Of course, if what the other person is saying is not worth your time, then there's no reason to be a good listener.
As for an objective look at the mechanics of interrupt culture that you described, it works perfectly if everyone can agree on the relative importances. But if someone never lets you interrupt or ALWAYS interrupts, then... it just breaks down. It's almost like you're taking an economist's stance of "all humans are rational actors". If that's the case, then your arguments for interrupt culture are an nice proof detailing how - in any situation, the person that needs to talk more has the ability and permission to immediately gain the floor without listening to the other person waste time explaining an irrelevant detail or counterargument to a misunderstood point.

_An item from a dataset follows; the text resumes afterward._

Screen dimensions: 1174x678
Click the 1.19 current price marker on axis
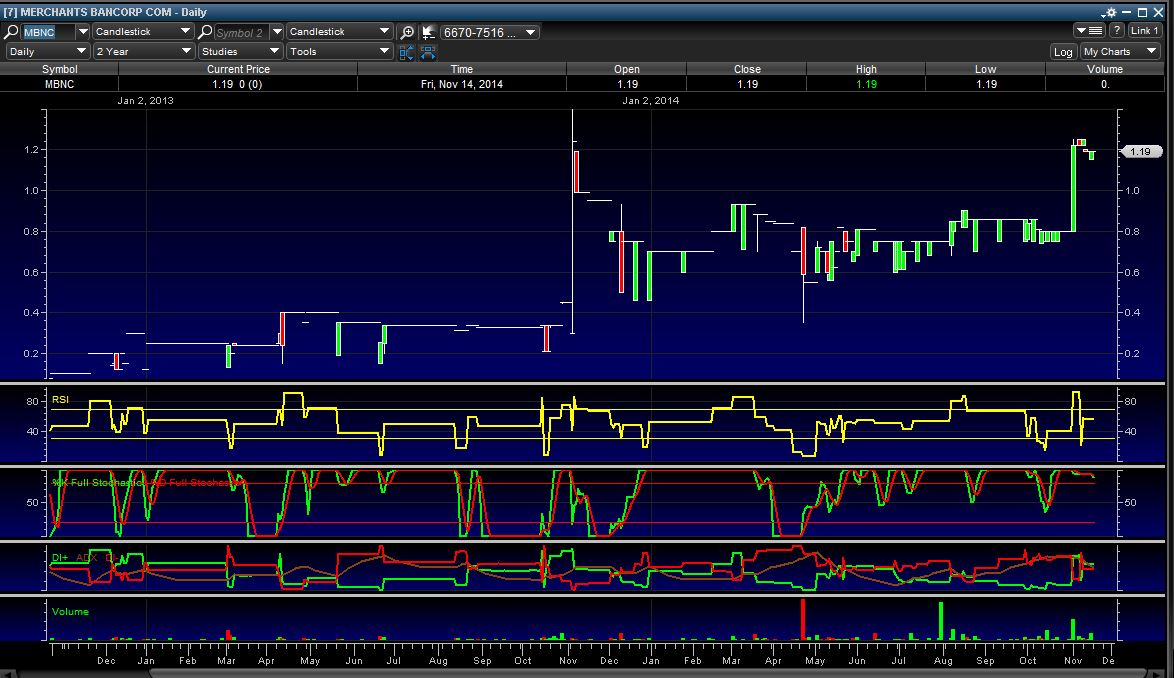point(1142,152)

I like the way you're thinking, and I know that you would act in good faith under this system you see and have explained so well. Together, I would converse with you like that. And just hope that one of us doesn't get frustrated that the other person keeps interrupting with boring stuff.
It being boring to me would be a rude/invalid reason to interrupt, I mean the case specifically where someone is telling/explaining/describing something to you because they think you don’t know about it. The interruption is just to let them know that you do already know about it, not to change the subject. I would find it embarrassing if someone let me going on telling them something they already know just because they thought I didn’t want to be interrupted.
But thank you more generally and I’m sure we’d have a good conversation!
Sometimes I let people explain something I already know because they either explain it better or add more detail. Even a well described reminder is useful and interesting if told well.
Sometimes though it's not useful and it's them explaining poorly or, even worse, pointless simplification. They'll get interrupted fast if either of those is the case.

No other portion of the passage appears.